SAVAGE STREETS ne peut prétendre être un bon film (en avait il seulement l’ambition ? Sans doute pas) mais il demeure un exemple quasiment archétypal du cinéma d’exploitation des années 80. Danny Steinmann se vautre en effet dans la complaisance et flatte sans vergogne les plus bas instincts du spectateur en lui proposant une intrigue de vigilante à la UN JUSTICIER DANS LA VILLE, croisée avec un décorum de jeunesse révoltée à la CLASS 84. Mais le cinéaste ne s’arrête pas là : il y ajoute une bonne dose de nudité gratuite, du catfight en salle de classe, du drame lycéen (par un détour de scénario des plus biscornu), de l’érotisme pataud et même une longue scène de traque sanglante dans la tradition du slasher fleurissant au milieu des années 80. Linda Blair conclut en effet le métrage en coursant les membres du gang rival avant de les tuer de manière bien sanglante, à la grande joie des spectateurs. Les censeurs, eux, se montrèrent moins enthousiasme et donnèrent au métrage un classement X tant aux Etats-Unis qu’en Grande-Bretagne. Apparemment certains auraient pu prendre au sérieux cet étalage de mauvais goût, de violences bas du front et de comique involontaire.

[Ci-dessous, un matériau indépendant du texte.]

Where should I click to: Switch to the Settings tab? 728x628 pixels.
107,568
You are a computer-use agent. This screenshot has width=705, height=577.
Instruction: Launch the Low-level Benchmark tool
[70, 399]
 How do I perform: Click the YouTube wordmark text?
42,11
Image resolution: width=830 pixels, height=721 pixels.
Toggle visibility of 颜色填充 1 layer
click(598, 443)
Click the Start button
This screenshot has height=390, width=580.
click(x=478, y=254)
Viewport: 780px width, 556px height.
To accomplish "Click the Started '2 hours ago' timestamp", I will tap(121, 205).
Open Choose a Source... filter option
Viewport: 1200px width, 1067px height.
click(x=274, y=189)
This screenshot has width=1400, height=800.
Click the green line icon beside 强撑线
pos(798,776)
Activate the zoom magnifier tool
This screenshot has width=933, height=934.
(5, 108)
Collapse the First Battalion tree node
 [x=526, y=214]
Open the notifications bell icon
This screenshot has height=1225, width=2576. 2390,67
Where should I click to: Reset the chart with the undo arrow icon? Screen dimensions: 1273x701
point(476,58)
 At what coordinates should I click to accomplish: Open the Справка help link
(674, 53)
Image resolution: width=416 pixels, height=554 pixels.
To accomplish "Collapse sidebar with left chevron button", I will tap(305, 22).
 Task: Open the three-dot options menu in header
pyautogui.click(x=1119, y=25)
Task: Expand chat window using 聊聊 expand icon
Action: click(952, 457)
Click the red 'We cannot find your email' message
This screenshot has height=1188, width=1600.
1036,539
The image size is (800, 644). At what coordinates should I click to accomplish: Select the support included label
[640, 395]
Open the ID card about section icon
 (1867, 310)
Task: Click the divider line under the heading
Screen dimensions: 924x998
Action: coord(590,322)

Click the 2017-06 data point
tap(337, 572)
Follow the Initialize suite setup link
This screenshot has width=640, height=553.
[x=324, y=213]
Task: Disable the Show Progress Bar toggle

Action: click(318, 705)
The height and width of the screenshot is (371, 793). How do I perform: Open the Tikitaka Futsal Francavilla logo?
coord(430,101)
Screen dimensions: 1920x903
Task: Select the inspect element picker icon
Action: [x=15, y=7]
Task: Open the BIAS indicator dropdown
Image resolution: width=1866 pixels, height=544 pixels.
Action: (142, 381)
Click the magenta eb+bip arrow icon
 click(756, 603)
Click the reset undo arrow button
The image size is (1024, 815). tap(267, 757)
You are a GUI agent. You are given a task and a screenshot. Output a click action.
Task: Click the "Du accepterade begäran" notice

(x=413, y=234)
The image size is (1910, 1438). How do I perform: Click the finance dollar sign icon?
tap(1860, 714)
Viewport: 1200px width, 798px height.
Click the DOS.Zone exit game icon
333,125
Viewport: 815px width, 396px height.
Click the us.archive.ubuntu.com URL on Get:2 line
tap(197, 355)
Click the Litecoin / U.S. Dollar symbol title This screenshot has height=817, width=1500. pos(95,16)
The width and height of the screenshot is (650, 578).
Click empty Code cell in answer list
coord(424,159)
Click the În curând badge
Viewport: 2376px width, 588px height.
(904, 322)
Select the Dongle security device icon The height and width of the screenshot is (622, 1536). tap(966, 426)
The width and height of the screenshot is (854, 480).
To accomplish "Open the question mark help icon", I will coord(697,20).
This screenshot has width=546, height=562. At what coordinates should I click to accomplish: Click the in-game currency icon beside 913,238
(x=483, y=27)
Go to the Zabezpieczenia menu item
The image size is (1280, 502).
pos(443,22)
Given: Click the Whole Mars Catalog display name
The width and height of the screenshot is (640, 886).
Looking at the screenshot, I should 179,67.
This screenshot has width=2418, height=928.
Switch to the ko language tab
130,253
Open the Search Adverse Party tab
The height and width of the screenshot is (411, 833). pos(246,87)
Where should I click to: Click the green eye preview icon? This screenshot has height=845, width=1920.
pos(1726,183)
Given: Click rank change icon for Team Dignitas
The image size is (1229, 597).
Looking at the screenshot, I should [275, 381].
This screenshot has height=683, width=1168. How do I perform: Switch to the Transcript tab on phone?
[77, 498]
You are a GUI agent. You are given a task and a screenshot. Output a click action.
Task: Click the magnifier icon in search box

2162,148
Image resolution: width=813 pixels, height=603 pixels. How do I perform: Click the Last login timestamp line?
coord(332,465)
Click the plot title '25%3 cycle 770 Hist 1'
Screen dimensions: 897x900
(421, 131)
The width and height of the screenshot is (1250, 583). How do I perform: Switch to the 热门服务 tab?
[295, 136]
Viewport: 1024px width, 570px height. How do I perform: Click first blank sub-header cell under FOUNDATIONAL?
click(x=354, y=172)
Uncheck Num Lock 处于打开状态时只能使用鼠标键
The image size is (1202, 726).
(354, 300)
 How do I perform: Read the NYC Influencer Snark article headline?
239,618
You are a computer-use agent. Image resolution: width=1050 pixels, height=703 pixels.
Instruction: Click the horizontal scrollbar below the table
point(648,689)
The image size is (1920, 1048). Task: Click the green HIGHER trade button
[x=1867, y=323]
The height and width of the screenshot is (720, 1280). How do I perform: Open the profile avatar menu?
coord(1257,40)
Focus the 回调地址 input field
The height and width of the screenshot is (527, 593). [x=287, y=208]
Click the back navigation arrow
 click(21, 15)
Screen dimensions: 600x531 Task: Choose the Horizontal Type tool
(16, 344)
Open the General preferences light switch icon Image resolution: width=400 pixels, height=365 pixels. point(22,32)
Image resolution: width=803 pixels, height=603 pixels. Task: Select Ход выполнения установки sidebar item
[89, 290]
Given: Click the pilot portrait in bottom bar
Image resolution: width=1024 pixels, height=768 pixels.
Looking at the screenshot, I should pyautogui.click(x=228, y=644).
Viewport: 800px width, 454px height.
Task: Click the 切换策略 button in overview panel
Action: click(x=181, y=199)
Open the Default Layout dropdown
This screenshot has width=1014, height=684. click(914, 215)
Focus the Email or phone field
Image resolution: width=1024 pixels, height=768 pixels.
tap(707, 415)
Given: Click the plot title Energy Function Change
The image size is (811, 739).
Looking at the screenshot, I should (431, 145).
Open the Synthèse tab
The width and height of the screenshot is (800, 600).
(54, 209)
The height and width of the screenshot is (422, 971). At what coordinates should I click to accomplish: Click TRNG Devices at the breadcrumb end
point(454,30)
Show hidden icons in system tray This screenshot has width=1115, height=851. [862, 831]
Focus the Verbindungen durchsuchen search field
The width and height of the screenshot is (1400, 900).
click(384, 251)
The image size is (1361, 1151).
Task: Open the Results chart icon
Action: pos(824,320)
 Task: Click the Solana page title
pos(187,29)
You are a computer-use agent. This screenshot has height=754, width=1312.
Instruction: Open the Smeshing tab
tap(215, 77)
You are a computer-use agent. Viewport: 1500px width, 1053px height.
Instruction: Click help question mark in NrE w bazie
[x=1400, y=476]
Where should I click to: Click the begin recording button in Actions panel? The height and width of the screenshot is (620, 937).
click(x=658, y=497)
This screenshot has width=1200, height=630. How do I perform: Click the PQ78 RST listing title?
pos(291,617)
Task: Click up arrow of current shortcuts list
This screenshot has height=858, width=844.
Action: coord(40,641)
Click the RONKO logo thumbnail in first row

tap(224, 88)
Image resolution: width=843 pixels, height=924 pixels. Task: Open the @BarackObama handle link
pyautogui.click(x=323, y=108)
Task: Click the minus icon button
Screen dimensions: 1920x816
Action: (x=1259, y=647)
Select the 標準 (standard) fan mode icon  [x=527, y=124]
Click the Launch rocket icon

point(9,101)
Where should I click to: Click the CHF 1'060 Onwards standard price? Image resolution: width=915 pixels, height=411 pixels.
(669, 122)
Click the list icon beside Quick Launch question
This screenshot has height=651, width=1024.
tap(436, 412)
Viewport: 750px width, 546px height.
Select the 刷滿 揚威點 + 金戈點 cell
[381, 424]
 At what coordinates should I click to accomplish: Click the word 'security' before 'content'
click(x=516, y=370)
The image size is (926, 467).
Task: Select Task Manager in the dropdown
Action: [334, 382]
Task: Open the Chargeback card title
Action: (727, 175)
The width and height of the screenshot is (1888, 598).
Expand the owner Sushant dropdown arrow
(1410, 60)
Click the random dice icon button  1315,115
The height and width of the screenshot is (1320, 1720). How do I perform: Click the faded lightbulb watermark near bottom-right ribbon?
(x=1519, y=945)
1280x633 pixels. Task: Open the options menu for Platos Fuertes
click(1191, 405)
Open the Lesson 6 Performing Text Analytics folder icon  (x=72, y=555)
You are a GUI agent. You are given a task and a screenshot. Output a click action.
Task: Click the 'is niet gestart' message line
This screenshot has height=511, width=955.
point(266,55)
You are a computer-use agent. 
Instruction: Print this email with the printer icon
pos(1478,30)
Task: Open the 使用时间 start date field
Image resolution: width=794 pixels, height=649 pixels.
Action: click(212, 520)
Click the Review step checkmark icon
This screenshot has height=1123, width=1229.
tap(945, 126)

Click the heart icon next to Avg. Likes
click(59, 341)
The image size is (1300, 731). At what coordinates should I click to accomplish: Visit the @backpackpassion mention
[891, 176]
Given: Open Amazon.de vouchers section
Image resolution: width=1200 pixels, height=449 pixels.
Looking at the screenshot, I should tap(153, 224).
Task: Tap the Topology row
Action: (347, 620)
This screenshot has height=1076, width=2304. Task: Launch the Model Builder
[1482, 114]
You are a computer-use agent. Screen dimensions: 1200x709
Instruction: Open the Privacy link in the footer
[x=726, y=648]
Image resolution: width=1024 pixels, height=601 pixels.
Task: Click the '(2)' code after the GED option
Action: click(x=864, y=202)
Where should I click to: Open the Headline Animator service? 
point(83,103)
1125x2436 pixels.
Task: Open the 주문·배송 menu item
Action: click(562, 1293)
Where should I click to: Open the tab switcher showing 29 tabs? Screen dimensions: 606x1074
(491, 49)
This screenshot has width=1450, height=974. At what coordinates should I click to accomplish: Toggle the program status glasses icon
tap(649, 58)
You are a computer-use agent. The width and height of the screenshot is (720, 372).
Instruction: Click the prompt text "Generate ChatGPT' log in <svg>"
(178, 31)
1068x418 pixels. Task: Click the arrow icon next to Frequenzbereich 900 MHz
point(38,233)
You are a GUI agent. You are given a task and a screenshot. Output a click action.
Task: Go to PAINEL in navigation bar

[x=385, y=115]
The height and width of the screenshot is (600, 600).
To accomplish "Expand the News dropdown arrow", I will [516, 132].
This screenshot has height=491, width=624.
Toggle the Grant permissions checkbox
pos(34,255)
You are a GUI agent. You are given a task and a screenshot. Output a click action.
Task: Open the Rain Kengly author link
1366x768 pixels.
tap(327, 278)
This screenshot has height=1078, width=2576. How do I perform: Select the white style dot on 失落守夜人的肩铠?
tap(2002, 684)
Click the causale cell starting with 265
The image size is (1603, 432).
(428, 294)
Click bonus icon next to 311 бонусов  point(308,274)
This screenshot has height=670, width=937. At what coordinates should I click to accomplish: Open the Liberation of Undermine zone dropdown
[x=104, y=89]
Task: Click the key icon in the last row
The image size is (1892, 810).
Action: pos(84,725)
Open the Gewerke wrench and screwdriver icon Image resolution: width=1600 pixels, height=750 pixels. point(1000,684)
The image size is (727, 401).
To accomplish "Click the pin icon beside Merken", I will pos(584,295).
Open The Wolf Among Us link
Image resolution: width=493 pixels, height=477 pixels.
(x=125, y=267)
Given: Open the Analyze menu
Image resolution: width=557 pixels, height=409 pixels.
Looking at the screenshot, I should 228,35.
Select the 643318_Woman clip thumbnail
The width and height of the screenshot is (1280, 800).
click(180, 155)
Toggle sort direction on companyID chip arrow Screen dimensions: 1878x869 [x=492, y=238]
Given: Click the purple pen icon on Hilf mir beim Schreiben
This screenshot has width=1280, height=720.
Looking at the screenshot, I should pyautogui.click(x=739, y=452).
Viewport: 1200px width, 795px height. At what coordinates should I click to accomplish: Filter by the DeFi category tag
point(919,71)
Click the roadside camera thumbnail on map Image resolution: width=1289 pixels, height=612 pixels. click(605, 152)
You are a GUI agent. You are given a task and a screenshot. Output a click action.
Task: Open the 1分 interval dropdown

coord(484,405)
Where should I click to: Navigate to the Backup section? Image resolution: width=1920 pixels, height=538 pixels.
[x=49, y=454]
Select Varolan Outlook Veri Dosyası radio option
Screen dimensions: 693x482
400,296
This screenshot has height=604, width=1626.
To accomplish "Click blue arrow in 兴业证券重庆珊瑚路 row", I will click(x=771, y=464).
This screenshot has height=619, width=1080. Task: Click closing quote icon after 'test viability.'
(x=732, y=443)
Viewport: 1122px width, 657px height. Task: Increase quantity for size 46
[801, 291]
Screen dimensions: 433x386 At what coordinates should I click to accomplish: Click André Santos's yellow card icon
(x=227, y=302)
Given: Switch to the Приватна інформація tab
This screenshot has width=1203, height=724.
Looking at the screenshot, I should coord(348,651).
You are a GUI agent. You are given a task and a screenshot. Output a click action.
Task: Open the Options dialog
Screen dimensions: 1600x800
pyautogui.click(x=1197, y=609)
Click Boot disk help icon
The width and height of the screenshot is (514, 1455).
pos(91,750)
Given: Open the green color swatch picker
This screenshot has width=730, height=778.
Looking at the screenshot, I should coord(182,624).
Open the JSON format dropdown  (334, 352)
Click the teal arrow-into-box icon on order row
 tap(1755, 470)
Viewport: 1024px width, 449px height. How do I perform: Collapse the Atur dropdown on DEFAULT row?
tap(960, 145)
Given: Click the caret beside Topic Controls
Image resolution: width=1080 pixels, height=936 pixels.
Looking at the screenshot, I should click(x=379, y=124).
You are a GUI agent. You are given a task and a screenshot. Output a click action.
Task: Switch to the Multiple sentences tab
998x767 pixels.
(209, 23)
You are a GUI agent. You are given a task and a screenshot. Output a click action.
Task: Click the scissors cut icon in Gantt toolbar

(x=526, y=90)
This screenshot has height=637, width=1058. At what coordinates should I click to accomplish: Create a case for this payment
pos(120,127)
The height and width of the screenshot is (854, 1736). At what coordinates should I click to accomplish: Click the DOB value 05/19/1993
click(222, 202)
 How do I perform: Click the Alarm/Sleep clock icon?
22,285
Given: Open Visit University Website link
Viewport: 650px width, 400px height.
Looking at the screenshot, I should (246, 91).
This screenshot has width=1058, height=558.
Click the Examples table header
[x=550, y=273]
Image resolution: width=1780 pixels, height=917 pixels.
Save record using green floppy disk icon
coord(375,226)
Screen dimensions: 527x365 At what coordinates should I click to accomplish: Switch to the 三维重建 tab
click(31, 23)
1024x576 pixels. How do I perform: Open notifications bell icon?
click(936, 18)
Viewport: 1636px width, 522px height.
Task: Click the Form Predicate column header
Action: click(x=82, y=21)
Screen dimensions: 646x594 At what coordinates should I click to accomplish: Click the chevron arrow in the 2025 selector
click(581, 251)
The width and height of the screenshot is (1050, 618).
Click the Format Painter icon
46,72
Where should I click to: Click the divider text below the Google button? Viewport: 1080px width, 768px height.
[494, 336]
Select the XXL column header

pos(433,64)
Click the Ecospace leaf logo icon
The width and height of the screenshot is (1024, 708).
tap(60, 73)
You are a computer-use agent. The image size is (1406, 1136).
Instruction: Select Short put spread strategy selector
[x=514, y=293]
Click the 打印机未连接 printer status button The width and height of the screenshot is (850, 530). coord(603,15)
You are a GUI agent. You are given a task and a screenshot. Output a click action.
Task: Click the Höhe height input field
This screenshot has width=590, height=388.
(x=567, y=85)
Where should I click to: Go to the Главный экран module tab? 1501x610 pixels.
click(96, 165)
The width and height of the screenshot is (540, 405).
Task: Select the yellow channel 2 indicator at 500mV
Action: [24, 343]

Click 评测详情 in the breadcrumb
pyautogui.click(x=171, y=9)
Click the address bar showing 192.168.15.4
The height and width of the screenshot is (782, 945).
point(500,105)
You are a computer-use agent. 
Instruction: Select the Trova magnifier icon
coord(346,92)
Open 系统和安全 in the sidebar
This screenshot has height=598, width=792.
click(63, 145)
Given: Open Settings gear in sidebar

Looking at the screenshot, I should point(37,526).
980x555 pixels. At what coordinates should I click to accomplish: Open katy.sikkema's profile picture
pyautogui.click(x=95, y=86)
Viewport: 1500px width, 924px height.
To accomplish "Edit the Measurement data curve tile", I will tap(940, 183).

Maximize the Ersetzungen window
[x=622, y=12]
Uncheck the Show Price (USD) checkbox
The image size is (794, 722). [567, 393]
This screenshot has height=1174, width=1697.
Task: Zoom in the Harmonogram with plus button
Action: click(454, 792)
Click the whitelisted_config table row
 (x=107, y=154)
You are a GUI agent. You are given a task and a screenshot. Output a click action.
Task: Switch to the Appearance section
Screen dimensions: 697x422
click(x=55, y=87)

Il faut reconnaître que SAVAGE STREETS tente en effet, par tous les moyens possibles, de contenter l’amateur de bis venu recevoir sa dose de sexe et de violence, deux éléments dispensés avec une certaine générosité par un Steinmann manifestement content de son trivial spectacle. Le scénario, pour sa part, a bénéficié de moins d’attention mais on ne peut sans doute pas tout avoir.

Au niveau des dialogues SAVAGE STREETS se pose là et verse carrément dans la parodie involontaire en accumulant plus de punch line hallucinante que l’intégrale des carrières de Schwarzenegger et Bruce Willis réunies. Parmi les plus fameuses, l’incroyable « Go fuck an iceberg » surnage mais le poème du jeunot récité en classe (« Disco sucks, punk is dead, give me rock or give me head ») et la plupart des dialogues de John Vernon (« you’re a taugh little bitch aren’t you ») pourraient concourir pour les répliques les plus involontairement (?) drôles de l’histoire du cinéma.

En résumé SAVAGE STREETS s’impose comme un digne représentant de son époque et les vêtements typiquement eighties, associés à une bande sonore adéquate, lui confèrent un charme indéniable pour les nostalgiques. La nudité de Linda Blair, la scène de viol de Linnea Quigley, l’explosion de brutalité d’un final revanchard à souhait, l’absence totale de présence policière (permettant toutes les exactions imaginables en toute impunité), et les dialogues à l’humour ravageur font de ce film objectivement médiocre un divertissement bien sympathique.